Directions: Starting from the line with "Instruction: Open the" and going up to and including the line with "Task: Open the blue 2.77 station marker", copy the listing below exactly. Leave all images out.

+++

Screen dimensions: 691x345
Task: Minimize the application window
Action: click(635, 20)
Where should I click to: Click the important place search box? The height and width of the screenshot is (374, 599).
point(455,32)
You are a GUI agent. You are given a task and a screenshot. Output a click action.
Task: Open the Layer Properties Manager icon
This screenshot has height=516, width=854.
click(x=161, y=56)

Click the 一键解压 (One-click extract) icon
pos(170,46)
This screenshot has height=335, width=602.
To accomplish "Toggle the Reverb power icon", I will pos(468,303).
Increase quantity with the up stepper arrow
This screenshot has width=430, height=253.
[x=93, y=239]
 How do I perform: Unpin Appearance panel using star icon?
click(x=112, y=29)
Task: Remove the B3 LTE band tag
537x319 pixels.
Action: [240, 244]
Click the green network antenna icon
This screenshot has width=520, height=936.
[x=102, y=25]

+++

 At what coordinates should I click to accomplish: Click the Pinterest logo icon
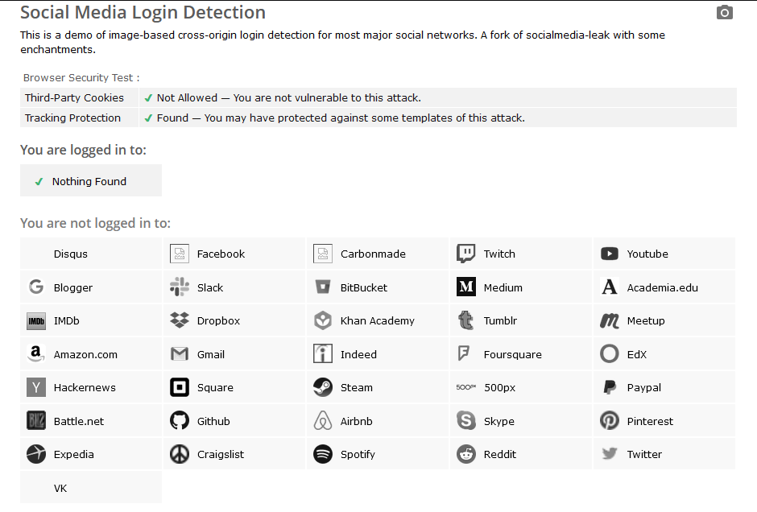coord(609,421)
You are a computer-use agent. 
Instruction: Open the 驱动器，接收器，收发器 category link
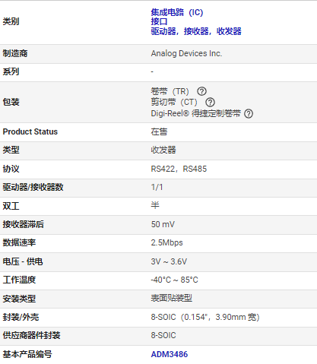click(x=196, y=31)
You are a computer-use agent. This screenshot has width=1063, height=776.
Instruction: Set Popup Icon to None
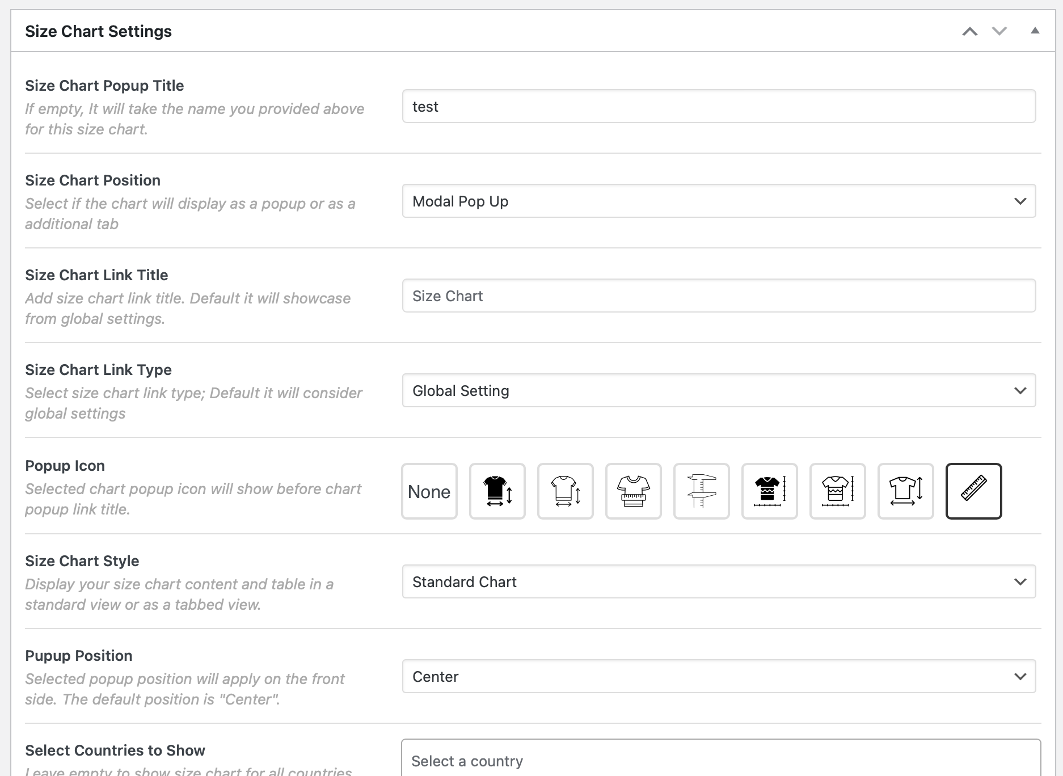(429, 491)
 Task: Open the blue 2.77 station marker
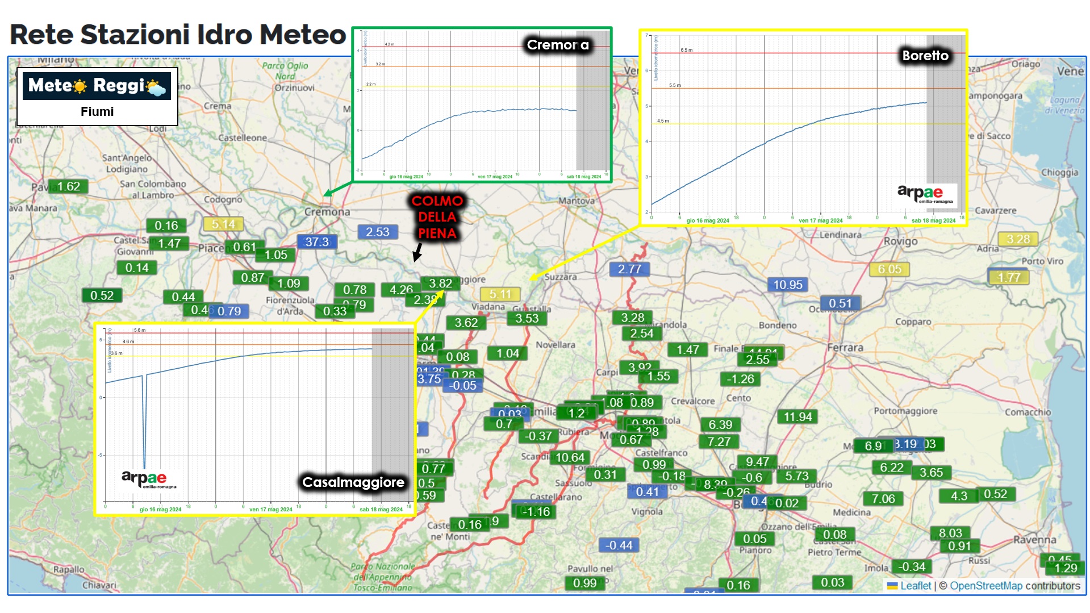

+++

Solved exercise:
Instruction: Open the 驱动器，接收器，收发器 category link
click(x=196, y=31)
You are a computer-use agent. This screenshot has width=1063, height=776.
Instruction: Set Popup Icon to None
(429, 491)
 Task: Open the blue 2.77 station marker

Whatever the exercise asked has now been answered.